VORLIEGENDER TEXT:
--------------------
AIFMD sieht die volle Haftung der Verwahrstelle für die Assets vor: Inwiefern hat sich dadurch etwas für Sie verändert?
Das betrifft in erster Linie die Vorschriften zur Unterverwahrung und zur Haftung der Verwahrstelle. Während unter dem Investmentgesetz (InvG) die Verwahrstelle bei Unterverwahrung im Ausland nur für Fehler bei der Auswahl der unterverwahrenden Stelle gehaftet hat, haftet sie jetzt bei Insolvenz oder Verlust der Assets grundsätzlich voll. Zu Zeiten des InvG war ebenfalls größte Sorgfalt bei der Auswahl des Custodians oder auch Subcustodians geboten. Eine regelmäßige Überprüfung der Dienstleister und eine Bewertung haben also auch schon früher stattgefunden. Sicherlich wird aber bedingt durch das KAGB das Augenmerk darauf nochmal erheblich verschärft.
Seit Juli 2013 ist das KAGB in Kraft: Wie viel Arbeit war mit dem neuen Gesetz verbunden?
Die Umsetzung des KAGB hat erhebliche Ressourcen gebunden, zumal es ja beinahe alle Bereiche der Bank betrifft. Wir konnten die Neuregelung aber hervorragend umsetzen und uns zusätzlich zu unserem Angebot für Wertpapierfonds auch als Verwahrstellte für illiquide Assets sehr erfolgreich positionieren, was ohne das KAGB nicht möglich gewesen wäre. Insofern sehen wir die Einführung positiv.
Was waren und sind die größten Veränderungen? 
Innerbetrieblich bei Hauck & Aufhäuser hatte ich ja bereits auf die Ausweitung der Verwahrstellentätigkeit hingewiesen. Ansonsten wird das KAGB in den kommenden Jahren aber seine Wirkung auch nach außen nicht verfehlen. Es ermöglicht ein besseres Investment in alternative Anlageklassen, was dazu führen kann, dass Privatanleger, aber vor allem auch viele institutionelle Investoren, breitere Investitionsmöglichkeiten in einem regulierten Marktumfeld erhalten werden. Dies kommt Anlegern vor allem im derzeitigen Niedrigzinsumfeld sehr gelegen.
An welchen Stellen gibt es noch Klarstellungsbedarf, den Sie sich durch ein Verwahrstellenrundschreiben der Bafin erhoffen?
--------------------
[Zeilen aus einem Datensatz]
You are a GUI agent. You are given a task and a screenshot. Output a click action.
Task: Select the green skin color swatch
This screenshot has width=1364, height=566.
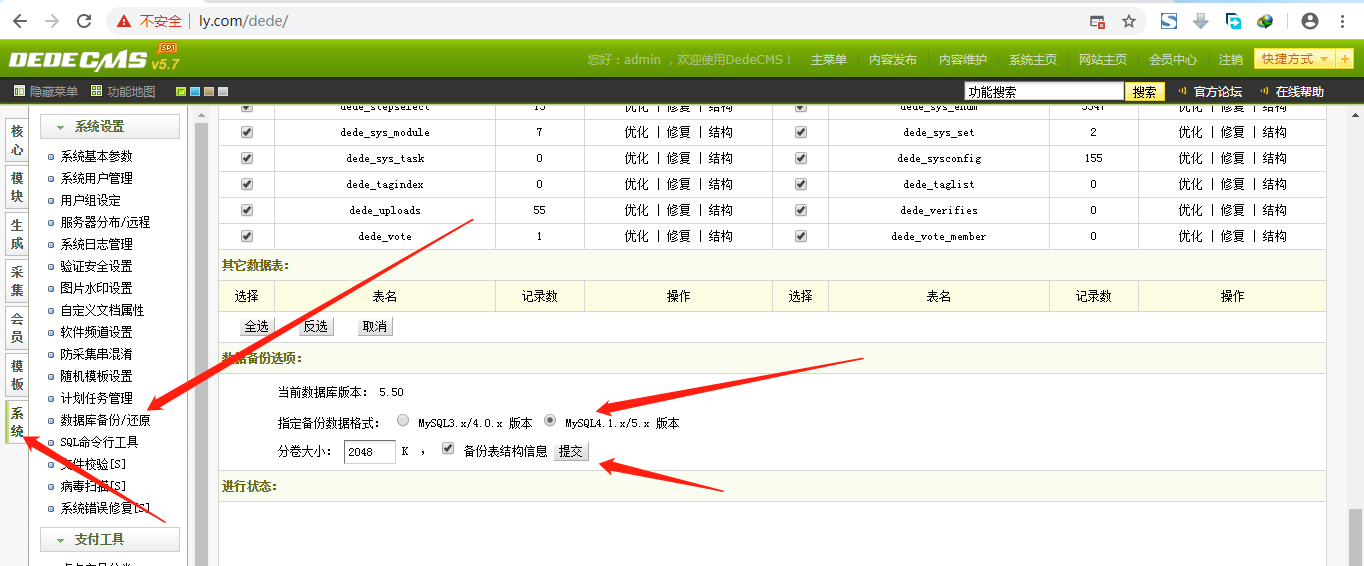coord(181,92)
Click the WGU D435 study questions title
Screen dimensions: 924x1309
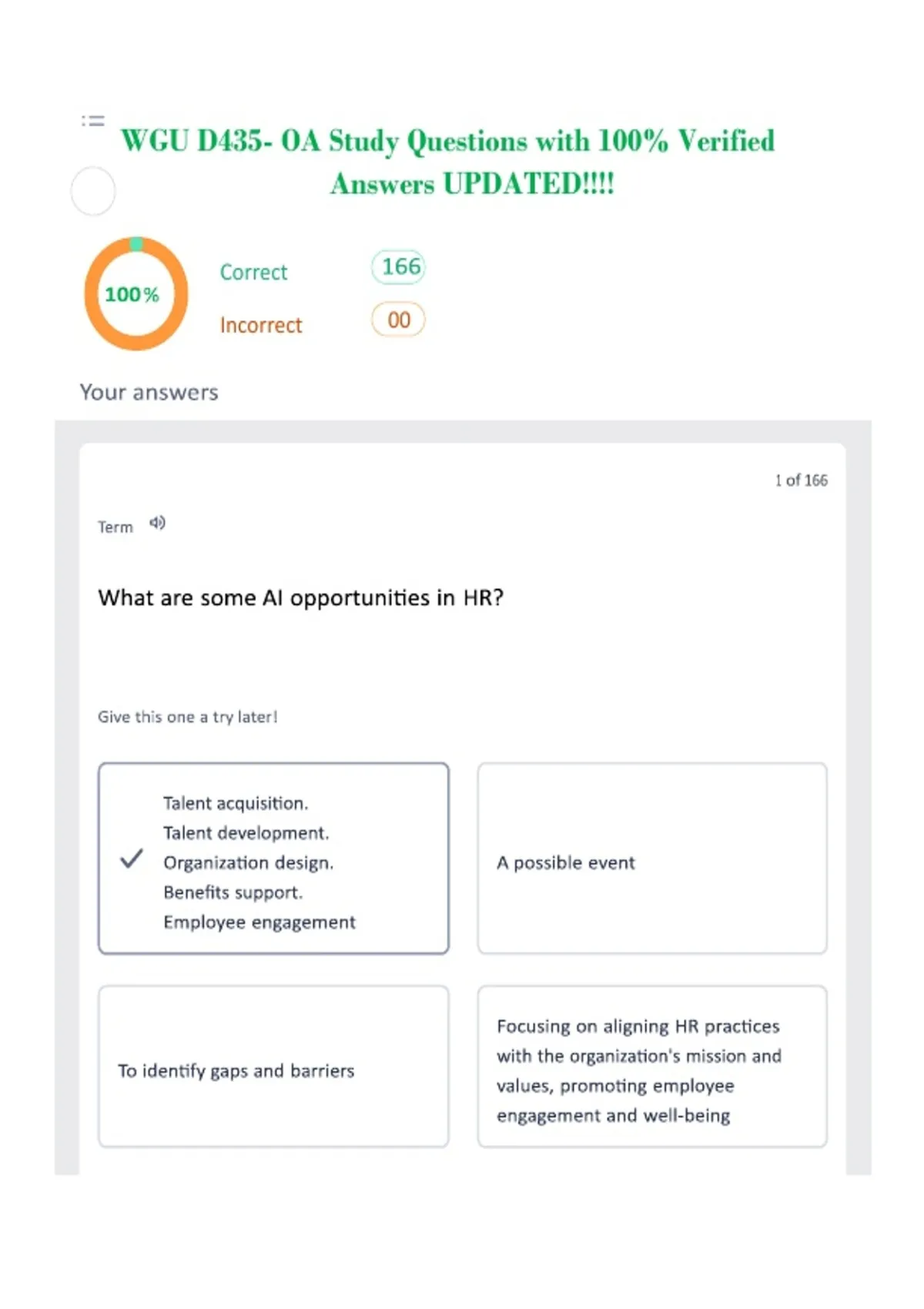pos(448,162)
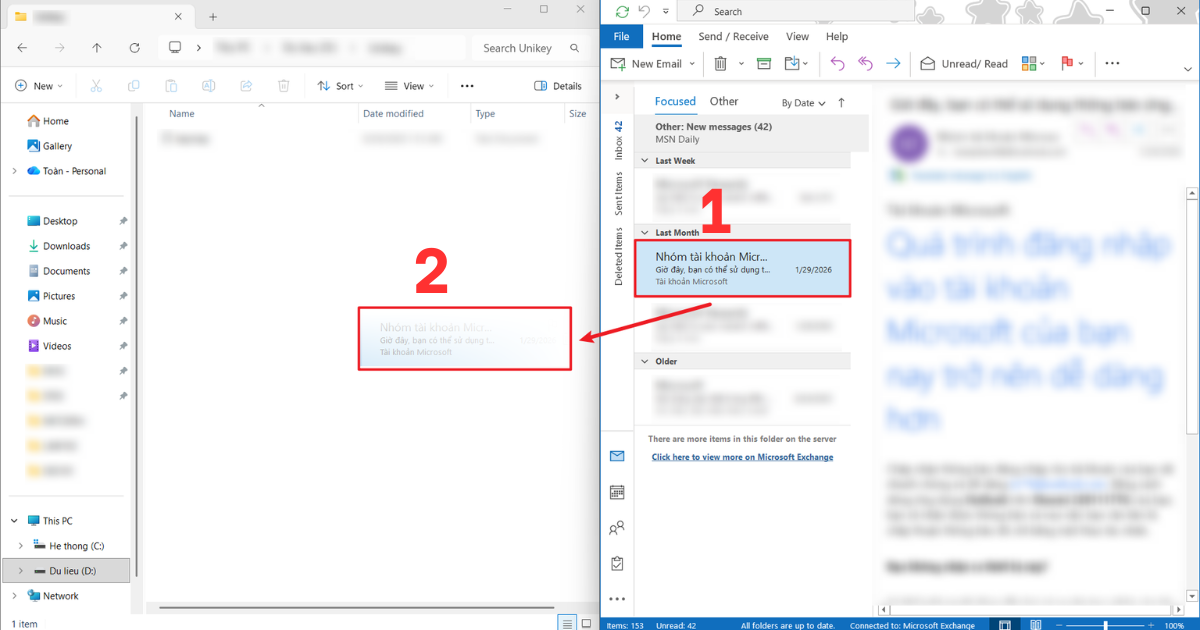The width and height of the screenshot is (1200, 630).
Task: Mark the message as Unread/Read
Action: [963, 63]
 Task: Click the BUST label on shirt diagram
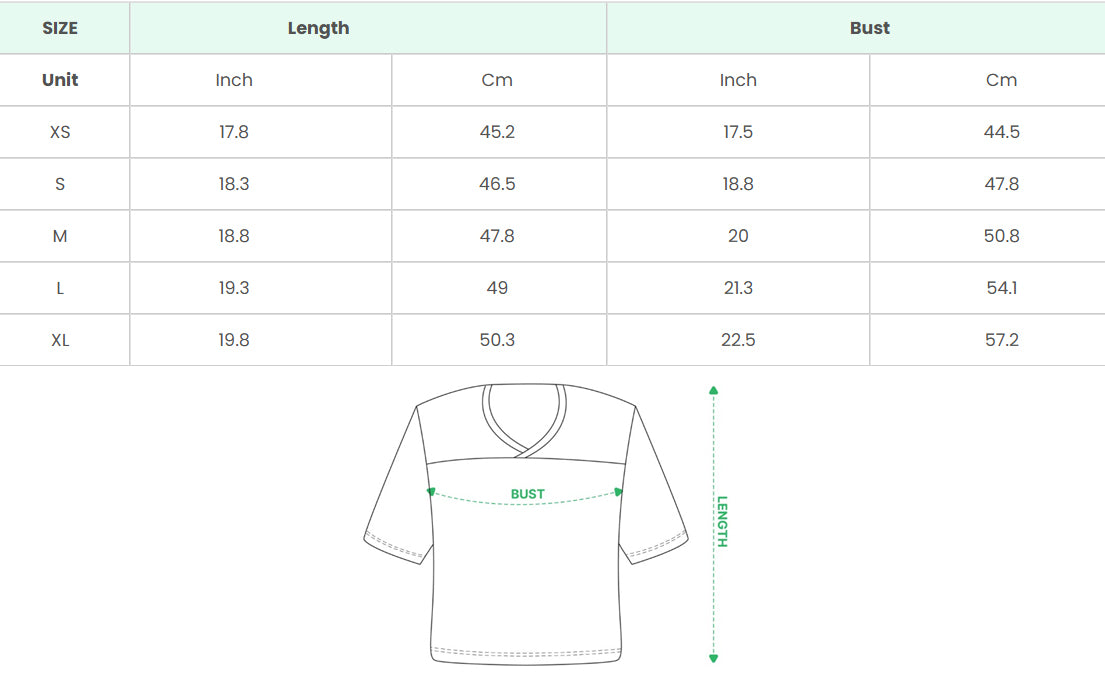click(x=527, y=494)
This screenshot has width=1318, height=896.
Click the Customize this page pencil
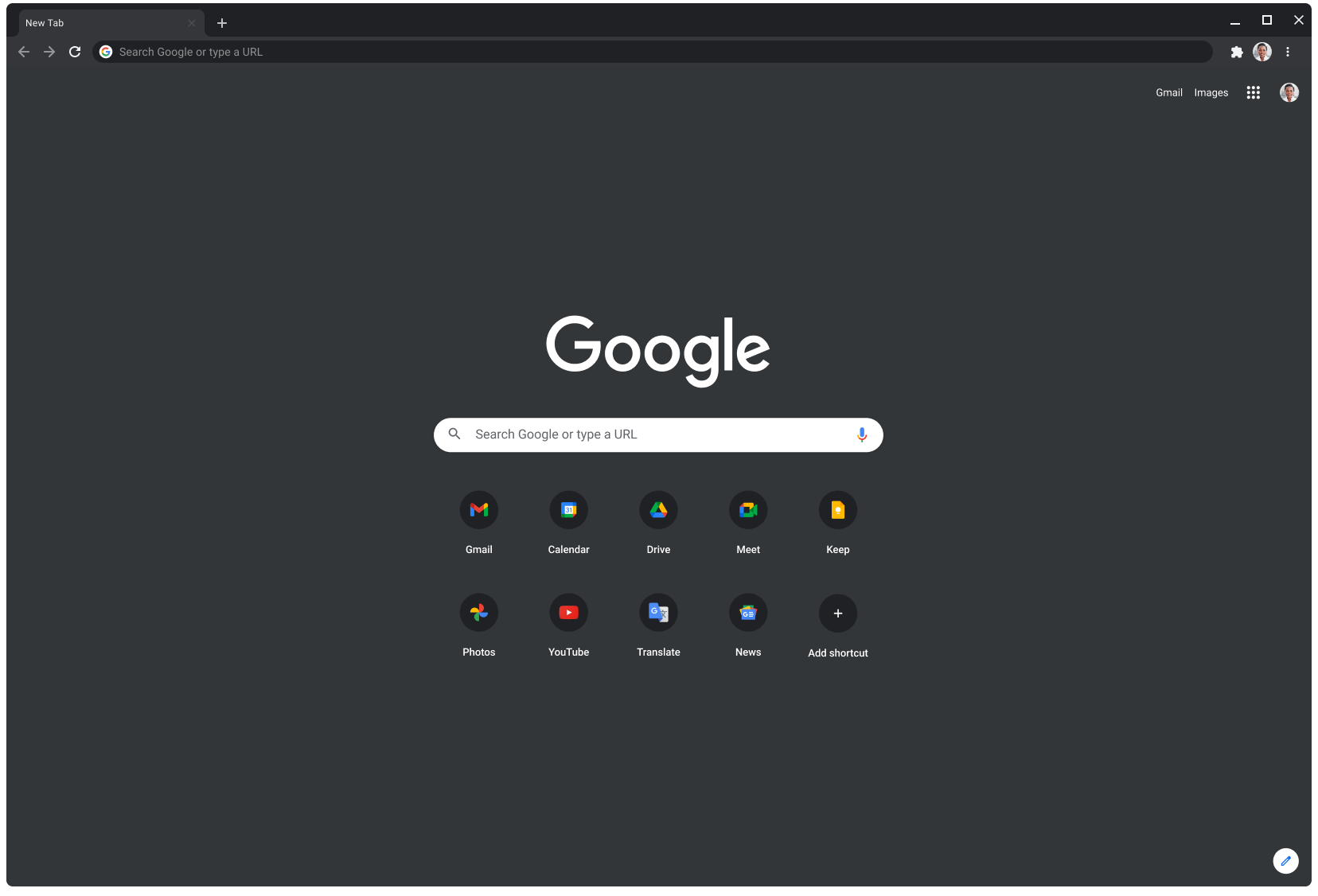coord(1285,860)
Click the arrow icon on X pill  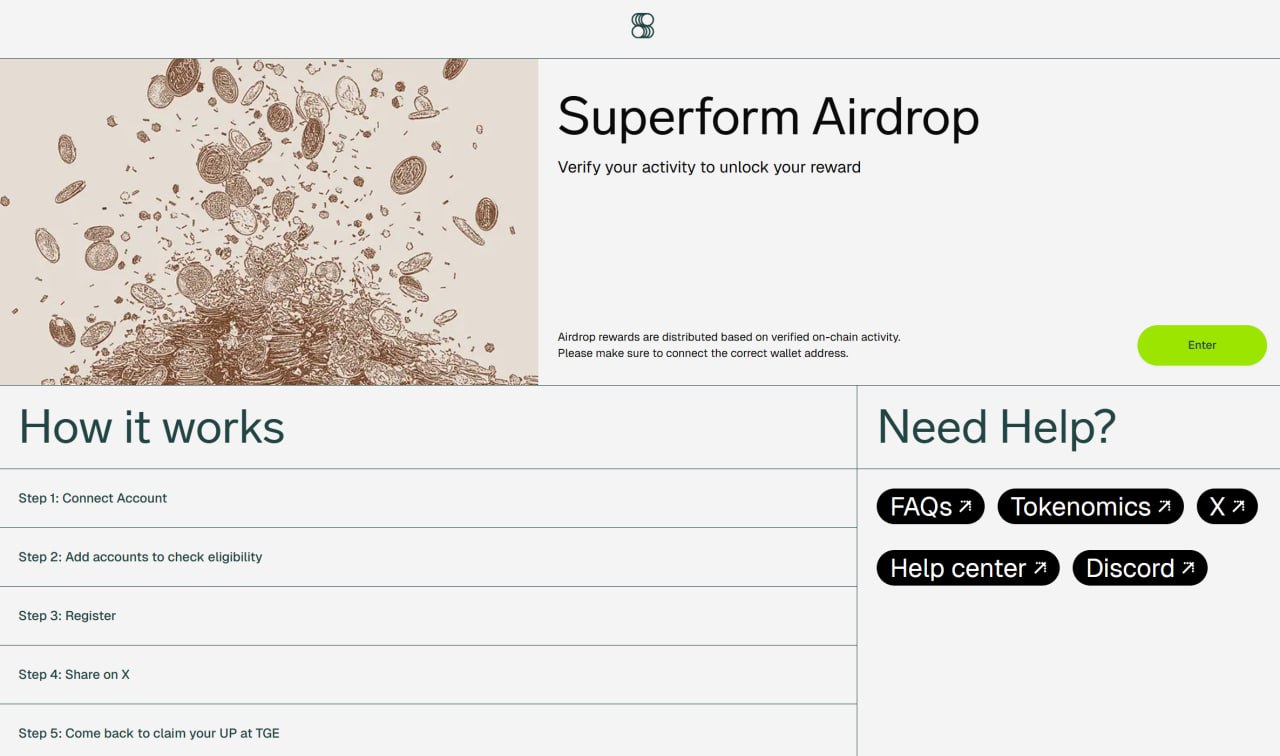click(1238, 507)
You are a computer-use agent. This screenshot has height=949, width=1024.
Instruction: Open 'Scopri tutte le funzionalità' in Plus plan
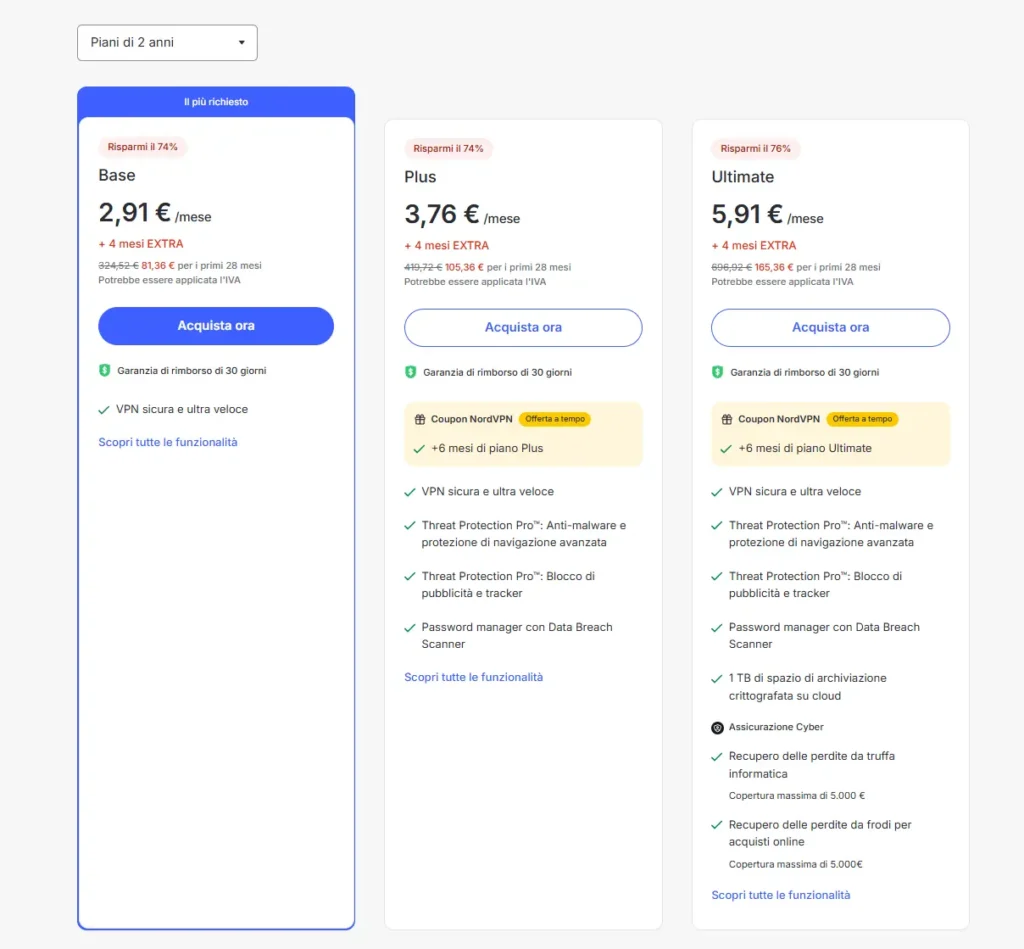pos(473,677)
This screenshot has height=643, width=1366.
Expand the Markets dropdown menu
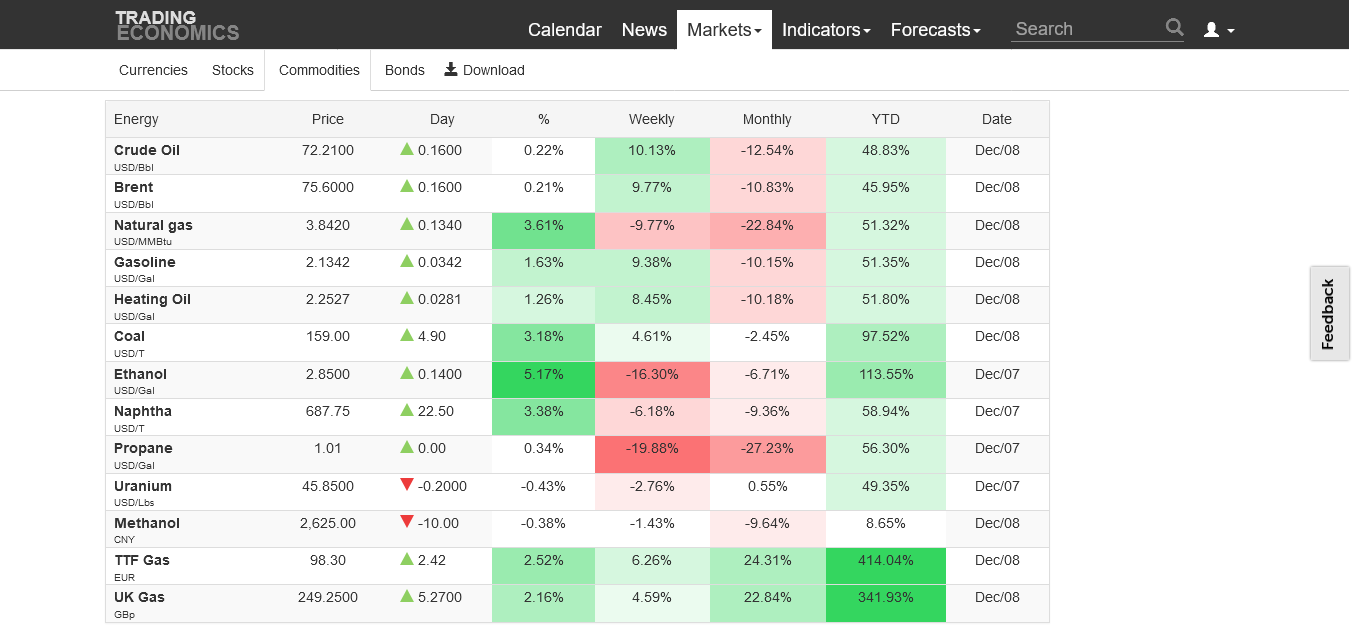tap(724, 30)
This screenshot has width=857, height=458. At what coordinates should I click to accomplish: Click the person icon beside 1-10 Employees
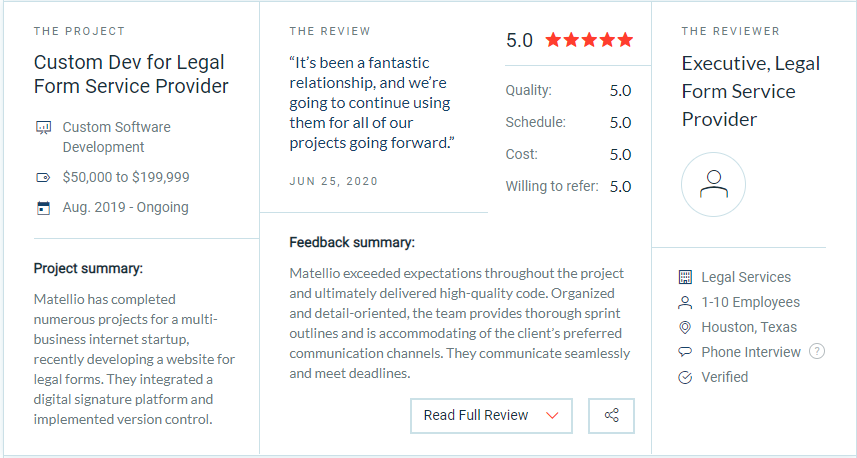pos(685,302)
--------------------
KURZE AUFGABE: Gibst du den Abschnitt des Textes zum KAGB, der mit den Worten "Was waren und" beginnt und mit "der Bafin erhoffen?" endet, noch einmal wieder und tauschst dabei "Privatanleger" gegen "Kleinanleger"? Die Zeilen stehen in keinem Zusammenhang mit dem Text zum KAGB.

ANTWORT:
Was waren und sind die größten Veränderungen? 
Innerbetrieblich bei Hauck & Aufhäuser hatte ich ja bereits auf die Ausweitung der Verwahrstellentätigkeit hingewiesen. Ansonsten wird das KAGB in den kommenden Jahren aber seine Wirkung auch nach außen nicht verfehlen. Es ermöglicht ein besseres Investment in alternative Anlageklassen, was dazu führen kann, dass Kleinanleger, aber vor allem auch viele institutionelle Investoren, breitere Investitionsmöglichkeiten in einem regulierten Marktumfeld erhalten werden. Dies kommt Anlegern vor allem im derzeitigen Niedrigzinsumfeld sehr gelegen.
An welchen Stellen gibt es noch Klarstellungsbedarf, den Sie sich durch ein Verwahrstellenrundschreiben der Bafin erhoffen?